Apert syndrome mutations in fibroblast growth factor receptor 2 exhibit increased affinity for FGF ligand.
Anderson J., Burns HD., Enriquez-Harris P., Wilkie AO., Heath JK.
Dominantly acting mutations of the fibroblast growth factor (FGF) receptor 2 (FGFR2) gene have been implicated in various craniosynostosis syndromes. Apert syndrome, characterized in addition by syndactyly of the limbs, involves specific mutations at two adjacent residues, Ser252Trp and Pro253Arg, predicted to lie in the linker region between IgII and IgIII of the FGFR2 ligand-binding domain. We have analysed the interaction of FGF ligands with wild-type and Apert-type mutant FGFR2 ectodomains in solution. Wild-type and Apert-type receptors form a complex with FGF ligands with a stoichiometry of 2:2 (ligand:receptor).

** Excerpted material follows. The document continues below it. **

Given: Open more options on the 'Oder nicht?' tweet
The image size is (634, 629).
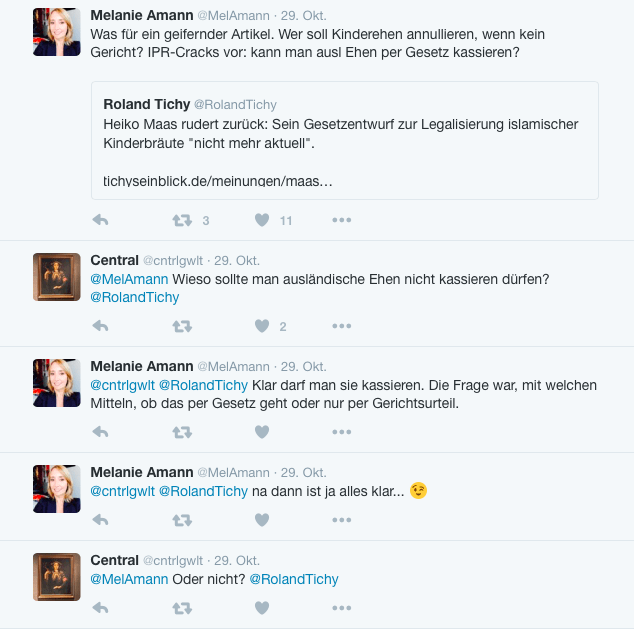Looking at the screenshot, I should 342,608.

The kinetics and specificity of ligand binding to wild-type and Apert mutant receptors have been analysed using surface plasmon resonance techniques. This reveals that Apert mutations, compared with wild-type, exhibit a selective decrease in the dissociation kinetics of FGF2, but not of other FGF ligands examined. In contrast, the substitution Ser252Leu in FGFR2, previously observed in several asymptomatic individuals, exhibited wild-type kinetics. These findings indicate that Apert syndrome arises as a result of increased affinity of mutant receptors for specific FGF ligands which leads to activation of signalling under conditions where availability of ligand is limiting.